Could you transcribe exactly the lines below, from the line with "Task: Open the Joins dropdown set to Miter" through the line with "Click the video", and nothing else, leaving out the pictures?

- **Data listing**:
Content starts

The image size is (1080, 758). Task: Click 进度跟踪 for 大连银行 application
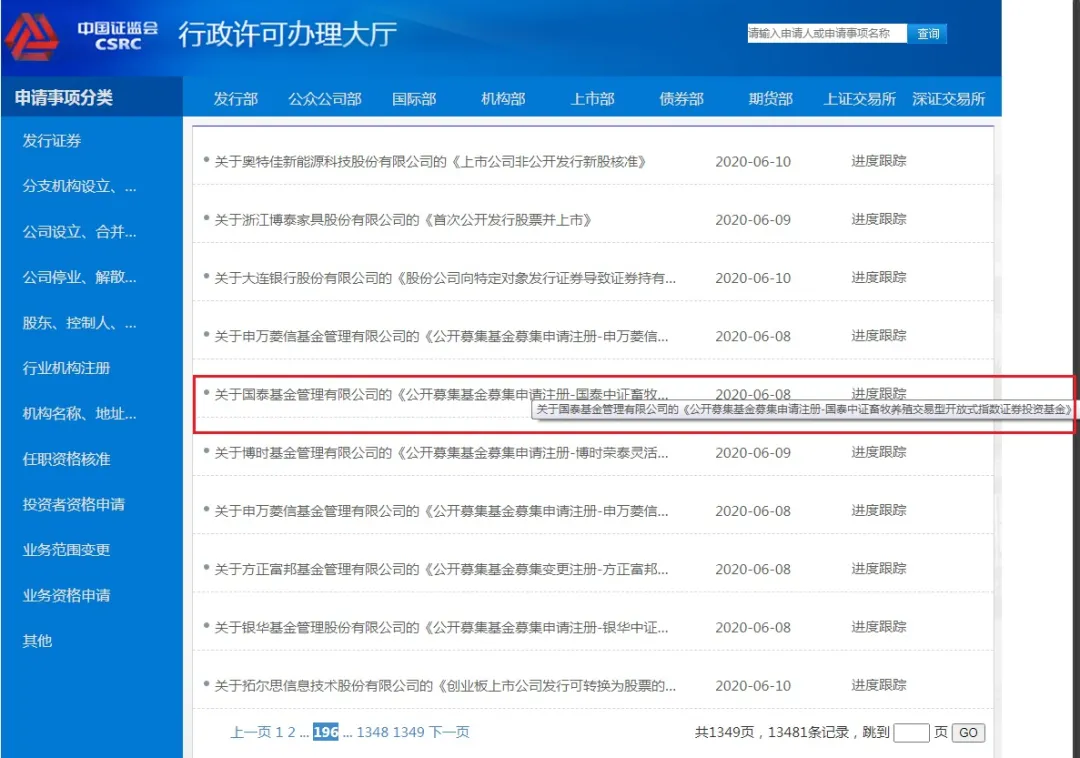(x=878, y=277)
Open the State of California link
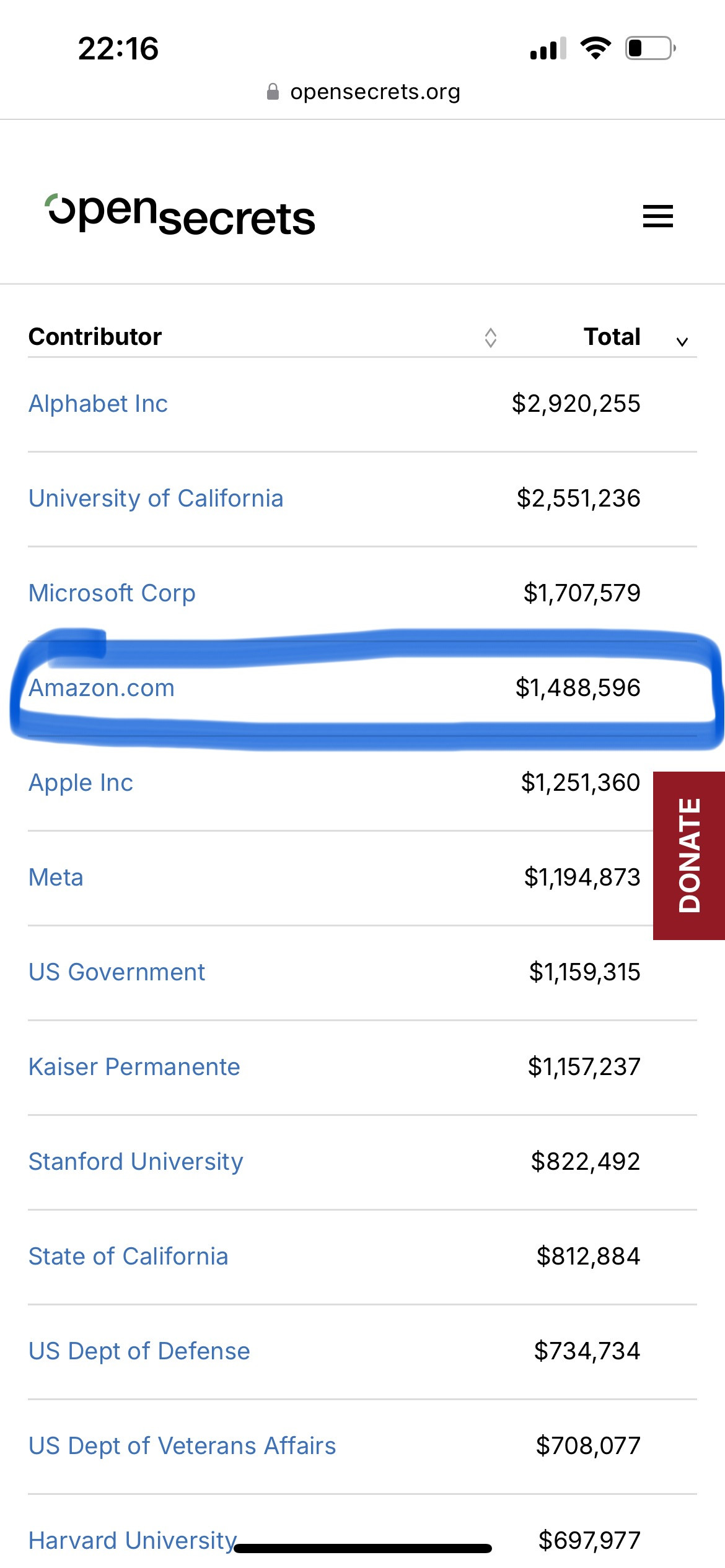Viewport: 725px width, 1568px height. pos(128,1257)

Content ends
Content starts

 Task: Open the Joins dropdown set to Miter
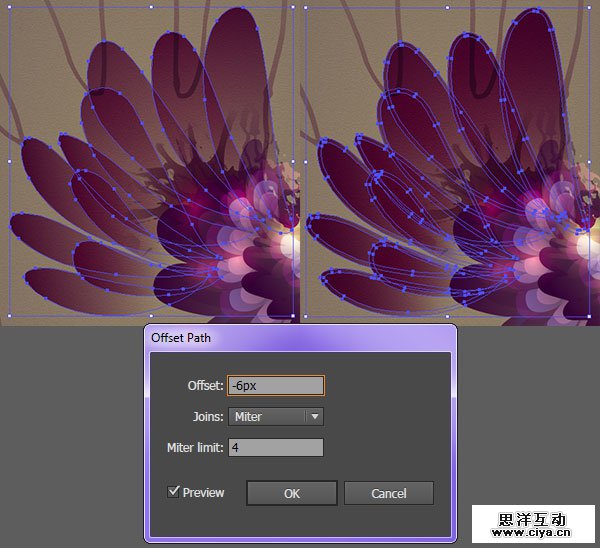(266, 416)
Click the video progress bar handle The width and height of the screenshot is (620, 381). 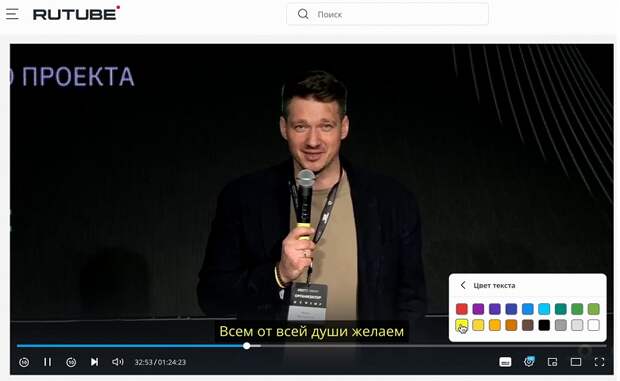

Content ends

- **Solution to this task**:
 Task: Open the Joins dropdown set to Miter
(266, 416)
Click the video progress bar handle The width and height of the screenshot is (620, 381). 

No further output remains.